- _Istruzioni di lavoro_: Per favore, prosegui il brano sull'azione di rivendica dopo la sua ultima frase.

- _Brano di partenza_:
▶
Ma interessa di più adesso la norma così come è espressa nel codice civile, per cui all'azione di rivendica si dicono passivamente legittimati possessori e detentori. Anch'essa dipende da un dato delle fonti romane (17), in questa materia sempre tenuto in primo piano dalla tradizione romanistica. Solo che si tratta di un dato che è stato per secoli pressoché da tutti falsamente interpretato. Possiamo dire pertanto che l'attuale formulazione dell'art. 948 è dipesa da un equivoco.

Il testo che in proposito viene in considerazione è il notissimo D.6.1.9 (Ulp. 16 ad ed.). È qui che Ulpiano, premesso che era compito del giudice dell'azione di rivendica verificare se il convenuto avesse il possesso della cosa rivendicata, riferiva che in proposito per alcuni giuristi (quidam), tra i quali Pegaso, si dovesse avere riguardo alla possessio rilevante (quae locum habet) negli interdicta uti possidetis e utrubi; con la conseguenza di negare la rivendica contro depositari, comodatari, conduttori e missi in possessionem. A ciò Ulpiano contrapponeva il suo punto di vista, per cui la rivendica avrebbe potuto bene essere esercitata contro tutti quanti tenent et habent restituendi facultatem.
◀
- _Contenuto del dataset_:
▶
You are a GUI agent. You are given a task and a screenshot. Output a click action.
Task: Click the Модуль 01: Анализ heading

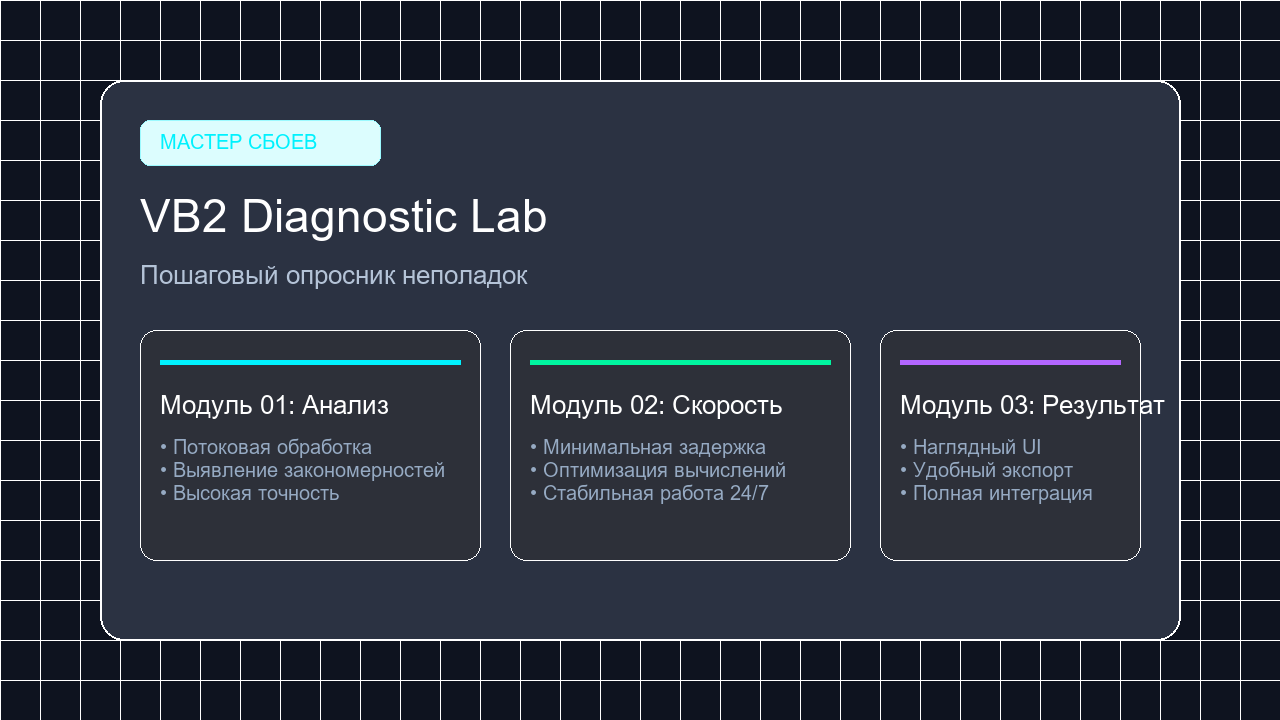tap(274, 405)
◀
- _Risultato_:
Ebbene, per lungo tempo il testo è stato interpretato nel senso che Ulpiano, a differenza dei quidam e di Pegaso, ammettesse la rivendica contro tutti i detentori, ad ogni detentore dovendosi riconoscere quella facultas restituendi che Ulpiano riteneva sufficiente per la legittimazione passiva alla rivendica. E poiché quella di questo giurista appare essere la dottrina dei compilatori del Digesto, ecco che, nonostante le evidenti difficoltà che la soluzione in concreto sollevava a fronte della generalità dei casi di rivendica del terzo (18) , nella dottrina dell'età intermedia si consolidò l'idea per cui, nel diritto giustinianeo, e quindi nel diritto comune, la rivendica è ammessa contro possessori e detentori (19). Donde l'uguale soluzione di alcuni codici moderni.

La stessa interpretazione di D.6.1.9 è stata data per scontata da quegli studiosi che dai primi anni di questo secolo hanno, sulle orme del Siber, condannato come spurie le parole finali di D.6.1.9, da puto alla fine (20).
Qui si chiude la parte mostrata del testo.